-------- Given data --------

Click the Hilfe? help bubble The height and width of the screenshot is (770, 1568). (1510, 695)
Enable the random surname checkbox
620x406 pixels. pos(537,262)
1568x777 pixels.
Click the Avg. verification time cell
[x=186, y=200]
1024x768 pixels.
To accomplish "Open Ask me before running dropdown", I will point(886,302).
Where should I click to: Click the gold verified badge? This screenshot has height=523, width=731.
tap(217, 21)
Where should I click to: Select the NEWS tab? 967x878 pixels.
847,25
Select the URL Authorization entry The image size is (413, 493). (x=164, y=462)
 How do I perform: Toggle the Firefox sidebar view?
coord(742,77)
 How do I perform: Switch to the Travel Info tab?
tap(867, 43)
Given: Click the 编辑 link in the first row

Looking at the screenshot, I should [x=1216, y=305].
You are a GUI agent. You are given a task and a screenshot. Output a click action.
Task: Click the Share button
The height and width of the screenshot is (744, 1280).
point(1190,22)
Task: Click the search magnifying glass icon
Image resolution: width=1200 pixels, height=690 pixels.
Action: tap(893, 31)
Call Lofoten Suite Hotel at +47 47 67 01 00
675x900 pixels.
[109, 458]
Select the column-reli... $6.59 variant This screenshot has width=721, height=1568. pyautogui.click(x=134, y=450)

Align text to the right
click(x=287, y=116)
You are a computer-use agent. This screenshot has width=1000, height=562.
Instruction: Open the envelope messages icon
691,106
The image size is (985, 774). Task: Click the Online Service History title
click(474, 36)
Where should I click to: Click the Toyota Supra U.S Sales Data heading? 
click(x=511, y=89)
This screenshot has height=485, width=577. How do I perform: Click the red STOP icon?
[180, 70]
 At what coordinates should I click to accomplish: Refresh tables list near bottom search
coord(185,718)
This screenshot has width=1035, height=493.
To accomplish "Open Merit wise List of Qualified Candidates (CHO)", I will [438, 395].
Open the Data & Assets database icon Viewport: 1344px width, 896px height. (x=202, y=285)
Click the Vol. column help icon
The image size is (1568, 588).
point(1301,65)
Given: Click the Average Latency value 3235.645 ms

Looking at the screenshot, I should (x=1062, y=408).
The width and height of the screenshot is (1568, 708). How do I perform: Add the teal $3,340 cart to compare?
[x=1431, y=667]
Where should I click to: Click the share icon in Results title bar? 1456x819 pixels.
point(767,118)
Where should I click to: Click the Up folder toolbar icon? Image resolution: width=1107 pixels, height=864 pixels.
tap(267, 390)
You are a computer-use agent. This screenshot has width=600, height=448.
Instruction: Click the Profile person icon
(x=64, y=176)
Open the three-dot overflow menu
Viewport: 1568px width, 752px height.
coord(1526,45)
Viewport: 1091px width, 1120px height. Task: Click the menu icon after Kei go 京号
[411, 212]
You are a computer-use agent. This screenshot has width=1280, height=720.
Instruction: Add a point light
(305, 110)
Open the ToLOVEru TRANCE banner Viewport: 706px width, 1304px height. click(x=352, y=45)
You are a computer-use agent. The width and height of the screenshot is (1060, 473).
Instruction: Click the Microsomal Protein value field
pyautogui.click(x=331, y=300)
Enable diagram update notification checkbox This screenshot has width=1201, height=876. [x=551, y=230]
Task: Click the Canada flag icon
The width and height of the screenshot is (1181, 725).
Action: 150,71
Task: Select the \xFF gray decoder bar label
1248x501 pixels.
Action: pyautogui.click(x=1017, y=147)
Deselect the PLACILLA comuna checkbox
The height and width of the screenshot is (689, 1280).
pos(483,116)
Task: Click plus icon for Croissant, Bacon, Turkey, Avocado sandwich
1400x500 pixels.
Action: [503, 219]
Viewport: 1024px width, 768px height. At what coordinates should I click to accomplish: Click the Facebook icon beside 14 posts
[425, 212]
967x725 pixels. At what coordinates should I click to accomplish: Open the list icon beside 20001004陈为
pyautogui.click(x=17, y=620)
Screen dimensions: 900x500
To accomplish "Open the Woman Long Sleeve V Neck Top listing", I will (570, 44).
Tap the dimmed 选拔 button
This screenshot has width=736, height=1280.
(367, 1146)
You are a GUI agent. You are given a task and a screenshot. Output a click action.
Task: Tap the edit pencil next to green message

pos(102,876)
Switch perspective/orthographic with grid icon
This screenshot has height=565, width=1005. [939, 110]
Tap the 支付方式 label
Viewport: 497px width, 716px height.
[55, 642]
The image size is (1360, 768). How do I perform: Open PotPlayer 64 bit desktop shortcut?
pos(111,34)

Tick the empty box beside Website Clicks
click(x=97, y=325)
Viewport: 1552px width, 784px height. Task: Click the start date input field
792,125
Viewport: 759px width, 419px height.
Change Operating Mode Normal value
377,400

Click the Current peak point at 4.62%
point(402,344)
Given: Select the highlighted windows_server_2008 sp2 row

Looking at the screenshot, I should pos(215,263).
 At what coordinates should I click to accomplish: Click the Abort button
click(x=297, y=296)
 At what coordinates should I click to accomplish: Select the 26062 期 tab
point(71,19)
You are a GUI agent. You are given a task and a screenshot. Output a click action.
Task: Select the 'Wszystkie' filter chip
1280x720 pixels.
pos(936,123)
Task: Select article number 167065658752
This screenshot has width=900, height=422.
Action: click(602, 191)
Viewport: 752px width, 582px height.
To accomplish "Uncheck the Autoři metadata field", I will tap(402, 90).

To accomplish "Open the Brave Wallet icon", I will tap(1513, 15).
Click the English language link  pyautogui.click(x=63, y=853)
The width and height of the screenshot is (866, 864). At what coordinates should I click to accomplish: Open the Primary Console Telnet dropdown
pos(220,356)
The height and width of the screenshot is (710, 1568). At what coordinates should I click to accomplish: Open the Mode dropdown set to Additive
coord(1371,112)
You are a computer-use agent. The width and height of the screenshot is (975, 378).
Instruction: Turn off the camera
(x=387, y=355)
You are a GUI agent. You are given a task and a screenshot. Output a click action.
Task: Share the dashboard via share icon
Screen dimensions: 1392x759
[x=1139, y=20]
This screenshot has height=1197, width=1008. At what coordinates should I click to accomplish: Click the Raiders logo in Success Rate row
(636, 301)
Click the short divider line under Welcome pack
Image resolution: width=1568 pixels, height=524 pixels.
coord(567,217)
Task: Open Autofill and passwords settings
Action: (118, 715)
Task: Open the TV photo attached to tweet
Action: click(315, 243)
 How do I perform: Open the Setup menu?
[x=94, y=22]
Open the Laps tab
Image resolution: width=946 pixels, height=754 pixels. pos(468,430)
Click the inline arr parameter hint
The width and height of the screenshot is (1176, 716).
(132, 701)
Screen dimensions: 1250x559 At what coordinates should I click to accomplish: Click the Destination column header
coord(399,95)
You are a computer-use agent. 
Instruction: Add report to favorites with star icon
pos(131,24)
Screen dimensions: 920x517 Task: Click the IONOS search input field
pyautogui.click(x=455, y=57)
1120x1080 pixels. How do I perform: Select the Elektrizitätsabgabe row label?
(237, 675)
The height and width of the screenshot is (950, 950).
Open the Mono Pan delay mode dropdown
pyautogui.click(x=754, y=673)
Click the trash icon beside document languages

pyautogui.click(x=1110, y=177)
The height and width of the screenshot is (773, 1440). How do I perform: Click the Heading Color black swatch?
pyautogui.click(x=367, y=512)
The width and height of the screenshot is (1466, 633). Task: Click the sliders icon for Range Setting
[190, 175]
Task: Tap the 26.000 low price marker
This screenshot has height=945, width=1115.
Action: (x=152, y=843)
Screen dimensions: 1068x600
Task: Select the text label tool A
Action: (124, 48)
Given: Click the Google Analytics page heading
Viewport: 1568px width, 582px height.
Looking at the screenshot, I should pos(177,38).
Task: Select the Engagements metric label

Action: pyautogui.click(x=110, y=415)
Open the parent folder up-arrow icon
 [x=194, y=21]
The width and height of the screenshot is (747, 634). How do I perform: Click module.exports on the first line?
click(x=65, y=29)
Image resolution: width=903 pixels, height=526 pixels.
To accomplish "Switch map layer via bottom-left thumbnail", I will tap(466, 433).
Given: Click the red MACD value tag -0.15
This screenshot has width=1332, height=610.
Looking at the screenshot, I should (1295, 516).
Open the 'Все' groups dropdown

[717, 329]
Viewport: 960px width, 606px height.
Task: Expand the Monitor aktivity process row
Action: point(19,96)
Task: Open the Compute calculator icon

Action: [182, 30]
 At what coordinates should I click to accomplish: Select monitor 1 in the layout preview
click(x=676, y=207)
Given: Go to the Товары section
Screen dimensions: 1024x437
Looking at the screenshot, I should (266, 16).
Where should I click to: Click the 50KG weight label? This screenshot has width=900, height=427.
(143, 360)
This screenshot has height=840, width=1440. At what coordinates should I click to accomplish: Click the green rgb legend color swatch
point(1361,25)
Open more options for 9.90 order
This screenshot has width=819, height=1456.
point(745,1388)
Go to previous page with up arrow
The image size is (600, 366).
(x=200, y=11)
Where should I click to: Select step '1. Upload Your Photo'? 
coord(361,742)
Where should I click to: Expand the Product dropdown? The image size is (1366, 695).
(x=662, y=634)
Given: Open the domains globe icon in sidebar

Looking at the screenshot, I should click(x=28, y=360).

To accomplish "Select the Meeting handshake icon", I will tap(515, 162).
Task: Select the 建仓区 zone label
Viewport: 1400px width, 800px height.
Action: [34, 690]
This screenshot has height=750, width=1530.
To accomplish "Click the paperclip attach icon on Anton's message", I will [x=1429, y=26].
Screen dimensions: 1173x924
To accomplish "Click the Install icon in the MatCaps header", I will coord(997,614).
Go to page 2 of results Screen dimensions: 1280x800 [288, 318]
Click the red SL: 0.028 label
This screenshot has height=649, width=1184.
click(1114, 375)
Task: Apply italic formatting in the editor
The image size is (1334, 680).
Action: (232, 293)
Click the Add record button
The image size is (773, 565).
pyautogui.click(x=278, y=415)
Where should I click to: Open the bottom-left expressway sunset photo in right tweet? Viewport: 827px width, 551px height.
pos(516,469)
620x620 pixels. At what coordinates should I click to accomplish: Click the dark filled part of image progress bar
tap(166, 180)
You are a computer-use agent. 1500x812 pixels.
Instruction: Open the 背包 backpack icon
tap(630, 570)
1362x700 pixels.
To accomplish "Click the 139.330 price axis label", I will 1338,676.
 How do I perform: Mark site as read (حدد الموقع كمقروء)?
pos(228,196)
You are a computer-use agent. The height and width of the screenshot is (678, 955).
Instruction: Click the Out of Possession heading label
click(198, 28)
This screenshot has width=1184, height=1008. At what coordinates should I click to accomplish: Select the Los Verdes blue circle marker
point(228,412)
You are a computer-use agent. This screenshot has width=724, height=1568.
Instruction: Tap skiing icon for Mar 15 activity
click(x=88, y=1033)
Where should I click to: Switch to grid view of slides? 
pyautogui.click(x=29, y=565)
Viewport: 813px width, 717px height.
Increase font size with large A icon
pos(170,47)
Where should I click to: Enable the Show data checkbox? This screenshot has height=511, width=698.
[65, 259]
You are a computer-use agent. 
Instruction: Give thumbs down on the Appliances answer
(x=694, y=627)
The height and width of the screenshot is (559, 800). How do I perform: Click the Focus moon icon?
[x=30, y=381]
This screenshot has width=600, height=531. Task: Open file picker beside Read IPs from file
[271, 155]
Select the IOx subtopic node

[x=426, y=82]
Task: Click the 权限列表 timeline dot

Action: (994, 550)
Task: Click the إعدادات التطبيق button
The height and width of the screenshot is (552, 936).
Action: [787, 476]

--------

(Problem statement) Looking at the records above, return exactly the lines from the line with "Enable diagram update" to the line with "Task: Select the \xFF gray decoder bar label", both ends included.

(Answer box)
Enable diagram update notification checkbox This screenshot has width=1201, height=876. [x=551, y=230]
Task: Click the Canada flag icon
The width and height of the screenshot is (1181, 725).
Action: 150,71
Task: Select the \xFF gray decoder bar label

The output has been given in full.